Income Tax Appellate Tribunal - Delhi

Mary Kay Cosmetics Pvt. Ltd., Gurgaon vs Dcit, Circle-16(1), New Delhi on 24 May, 2019

ITA No. 7333/D/2018
ASSESSMENT YEAR 2009-10



                IN THE INCOME TAX APPELLATE TRIBUNAL
                      DELHI BENCH 'E' NEW DELHI

    BEFORE SHRI G.D. AGRAWAL, VICE PRESIDENT
                     AND
  SHRI SUDHANSHU SRIVASTAVA, JUDICIAL MEMBER

                             ITA No.7333/Del/2018
                            Assessment Year: 2009-10
     Mary Kay Cosmetics Pvt. Ltd.,               Dy.Commissioner of
     837 & 838, Sector 38,                       Income Tax,
     Opposite HUDA Market,                  vs   Circle 16(1),
     Gurgaon, Haryana-122001                     New Delhi.

     Appellant                                   Respondent

                     Assessee by : Shri K.M. Gupta, Adv.
                    Department by: Ms Rinku Singh, Sr. DR

                 Date of hearing : 28.02.2019
         Date of pronouncement : 24.05.2019


                                ORDER

PER SUDHANSHU SRIVASTAVA, JM :

This appeal has been preferred by the assessee against the order of the Ld. Commissioner Of Income Tax (Appeals)-33, New Delhi {CIT (A) } vide dated 17.08.2018 for Assessment year 2009- 10 wherein vide the impugned order, the Ld. First Appellate Authority has upheld the imposition of penalty amounting to Rs. 69,50,435/- imposed u/s 271(1)(c) of the Income Tax Act, 1961 (hereinafter called 'the Act').

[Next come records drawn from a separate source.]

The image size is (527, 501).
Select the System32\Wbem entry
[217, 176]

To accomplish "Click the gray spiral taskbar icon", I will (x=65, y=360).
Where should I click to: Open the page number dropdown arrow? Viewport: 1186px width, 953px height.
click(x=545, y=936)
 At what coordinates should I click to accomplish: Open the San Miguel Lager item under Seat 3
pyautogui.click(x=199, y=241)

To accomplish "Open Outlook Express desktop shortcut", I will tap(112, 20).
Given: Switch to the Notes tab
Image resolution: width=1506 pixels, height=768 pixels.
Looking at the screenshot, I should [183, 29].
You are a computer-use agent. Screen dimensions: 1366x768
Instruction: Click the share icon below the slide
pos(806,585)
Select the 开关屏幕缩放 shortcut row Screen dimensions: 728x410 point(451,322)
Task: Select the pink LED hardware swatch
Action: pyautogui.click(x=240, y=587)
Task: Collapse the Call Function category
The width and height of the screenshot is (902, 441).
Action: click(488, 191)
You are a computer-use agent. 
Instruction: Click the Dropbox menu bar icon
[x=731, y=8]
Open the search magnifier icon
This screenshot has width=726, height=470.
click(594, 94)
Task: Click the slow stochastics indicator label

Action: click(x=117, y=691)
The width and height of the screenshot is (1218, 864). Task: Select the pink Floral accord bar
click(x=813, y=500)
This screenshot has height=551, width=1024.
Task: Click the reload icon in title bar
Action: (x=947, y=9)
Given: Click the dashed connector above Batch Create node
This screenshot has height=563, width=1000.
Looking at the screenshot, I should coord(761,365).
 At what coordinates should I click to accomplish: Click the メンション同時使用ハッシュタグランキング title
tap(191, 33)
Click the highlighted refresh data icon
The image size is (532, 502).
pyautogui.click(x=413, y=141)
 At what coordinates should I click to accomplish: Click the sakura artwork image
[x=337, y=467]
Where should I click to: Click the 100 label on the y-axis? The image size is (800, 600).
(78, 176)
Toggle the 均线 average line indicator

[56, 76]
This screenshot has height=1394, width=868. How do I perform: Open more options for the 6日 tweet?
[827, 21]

1 ITA No. 7333/D/2018 ASSESSMENT YEAR 2009-10 2.0 The brief facts of the case are that the assessee company is a wholly owned subsidiary of Mary Kay Inc., USA and was incorporated in November 2006. The assessee company is engaged in the business of marketing and distribution of Mary Kay products in India. The return of income for the year under consideration was filed at a loss of Rs. 9,81,15,974/-. The income of the assessee was assessed at a loss of Rs. 5,64,18,900/- after making a total addition of Rs. 4,16,97,074/- on account of Advertisement and Marketing Promotion (AMP) expenses after making reference to the Transfer Pricing Officer. Penalty proceedings u/s 271(1)(c) of the Act were also initiated on this addition. The assessee preferred an appeal against the quantum addition before the Ld. Commissioner of Income Tax (A) who allowed partial relief to the assessee by excluding selling and distribution expenses and modifying the comparables selected by the Assessing Officer. The additions made by the Assessing Officer were reduced to Rs. 2,04,48,472/- by the Ld. CIT (A). The assessee appealed further before the ITAT the appeal was not pressed and the same was dismissed by the ITAT. Subsequently, the Assessing Officer passed an order u/s 271(1)(c) of the Act levying penalty of Rs. 69,50,435/- on account of the Transfer 2 ITA No. 7333/D/2018 ASSESSMENT YEAR 2009-10 Pricing addition as confirmed by the Ld. Commissioner of Income Tax (A). The assessee's appeal against the penalty was confirmed by the Ld. Commissioner of Income Tax (A) and now the assessee is before this Tribunal and has raised the following grounds of appeal:-

"1. On the fact, in law and in circumstances of the case, the Ld. Commissioner of Income Tax (Appeals) ['CIT(A)'] erred in upholding the action of the Ld. Assessing Officer ('AO') in imposing the penalty u/s 271(1)(c) of the Income-tax Act, 1961 ('Act') for concealment of income by the Appellant.
2. On the fact, in law and in circumstances of the case, Ld. CIT(A) erred by not appreciating the fact that the notice dated December 31, 2011 issued by the Ld. AO under section 274 read with section 271(1)(c) of the Act did not specify whether the penalty proceedings are being initiated on account of concealment of income, or furnishing of inaccurate particulars by the Appellant.
3. On the fact, in law and in circumstances of the case Ld. CIT(A) erred in upholding penalty under section 271(1)(c) of the Act read with Explanation 1 without appreciating that, being a Transfer Pricing addition under section 92C of the Act, the Explanation 1 to Section 271(1)(c) had no implication, as such this issue is governed by the conditions prescribed under Explanation 7 to section 271(1)(c) of the Income Tax Act, 1961 (hereinafter referred to as "the Act").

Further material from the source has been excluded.